Moscow. September 21. INTERFAX.RU – the price of oil is weakly falling on Thursday after a significant jump on the results of the previous session due to increased tensions between the US and Iran, as well as expectations of new signals from OPEC.

The price of November futures for Brent crude on the London ICE Futures exchange to 8:30 Moscow time on Thursday fell to $0,12 (0,21%) – to $56,17 per barrel. At the end of the previous session, the contract rose $1.15 m (2,09%) – to $56,29 per barrel.

Futures price for WTI crude oil for November in electronic trading on the new York Mercantile exchange (NYMEX) decreased by this time $0,03 (0,06%) to $50,66 per barrel. On the eve of the value of these contracts increased by $0,79 (1,58%) – to $50,69 per barrel.

Traders await comments from representatives of oil-producing countries regarding the possibility of further restrictions on oil production. On Friday in Vienna will host a Ministerial meeting of OPEC, which will discuss the implementation of the existing agreement to reduce production.

In recent weeks some of the members of OPEC, including Iraq, were given to understand that open to extend the agreements on limitation of production, due to expire early next year.
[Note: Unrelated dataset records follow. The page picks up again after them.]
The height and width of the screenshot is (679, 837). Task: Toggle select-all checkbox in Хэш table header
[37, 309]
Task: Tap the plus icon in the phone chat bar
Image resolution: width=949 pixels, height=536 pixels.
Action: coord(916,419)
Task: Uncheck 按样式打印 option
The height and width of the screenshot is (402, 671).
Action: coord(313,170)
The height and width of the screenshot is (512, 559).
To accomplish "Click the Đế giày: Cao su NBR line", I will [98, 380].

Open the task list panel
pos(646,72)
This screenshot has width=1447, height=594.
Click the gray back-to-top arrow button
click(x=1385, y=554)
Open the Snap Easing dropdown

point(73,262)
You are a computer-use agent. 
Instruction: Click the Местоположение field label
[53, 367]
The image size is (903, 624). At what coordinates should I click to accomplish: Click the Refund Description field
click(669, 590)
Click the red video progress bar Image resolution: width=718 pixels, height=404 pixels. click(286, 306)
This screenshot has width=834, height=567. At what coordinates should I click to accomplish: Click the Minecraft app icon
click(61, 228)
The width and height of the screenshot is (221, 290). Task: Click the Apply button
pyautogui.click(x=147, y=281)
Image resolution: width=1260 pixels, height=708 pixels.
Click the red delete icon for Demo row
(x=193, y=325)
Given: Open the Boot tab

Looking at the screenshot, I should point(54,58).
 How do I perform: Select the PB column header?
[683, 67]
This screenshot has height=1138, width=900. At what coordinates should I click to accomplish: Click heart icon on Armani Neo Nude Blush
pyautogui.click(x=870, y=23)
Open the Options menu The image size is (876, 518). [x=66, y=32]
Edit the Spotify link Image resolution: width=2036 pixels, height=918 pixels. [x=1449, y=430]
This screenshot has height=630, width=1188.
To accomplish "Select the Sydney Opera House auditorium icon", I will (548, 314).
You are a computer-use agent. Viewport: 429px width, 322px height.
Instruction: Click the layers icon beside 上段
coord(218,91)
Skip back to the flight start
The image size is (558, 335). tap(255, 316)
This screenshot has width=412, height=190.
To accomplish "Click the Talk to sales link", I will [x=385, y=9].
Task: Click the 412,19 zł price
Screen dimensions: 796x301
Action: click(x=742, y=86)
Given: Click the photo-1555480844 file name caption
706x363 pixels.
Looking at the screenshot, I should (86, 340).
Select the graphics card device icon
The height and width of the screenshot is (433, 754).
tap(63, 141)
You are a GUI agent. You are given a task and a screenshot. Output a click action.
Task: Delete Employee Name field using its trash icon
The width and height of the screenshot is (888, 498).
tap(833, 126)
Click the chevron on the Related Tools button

Experts, however, don’t expect any decision in this respect may be taken before the next formal meeting of OPEC, scheduled for November.

The increased tensions in relations between the US and Iraq have also supported oil prices. “There is a lot of talk about conflict of trump and the Iranian President Rouhani – said CMC Markets analyst Colin Cisinski. – It could stir up tensions in the middle East”.

Meanwhile, the U.S. Department of energy released Wednesday showed that oil stocks in the United States last week jumped to 4.59 million barrels. Experts on average had expected a larger rise of 10.1 million barrels.

Meanwhile, gasoline inventories fell by 2.13 million barrels and reserves of distillates fell by 5.69 million barrels.

Analysts polled by S&P Global Platts, predicted the increase in oil reserves by 2.4 million barrels, a reduction of stocks of gasoline of 800 thousand barrels and distillates up 1 million barrels.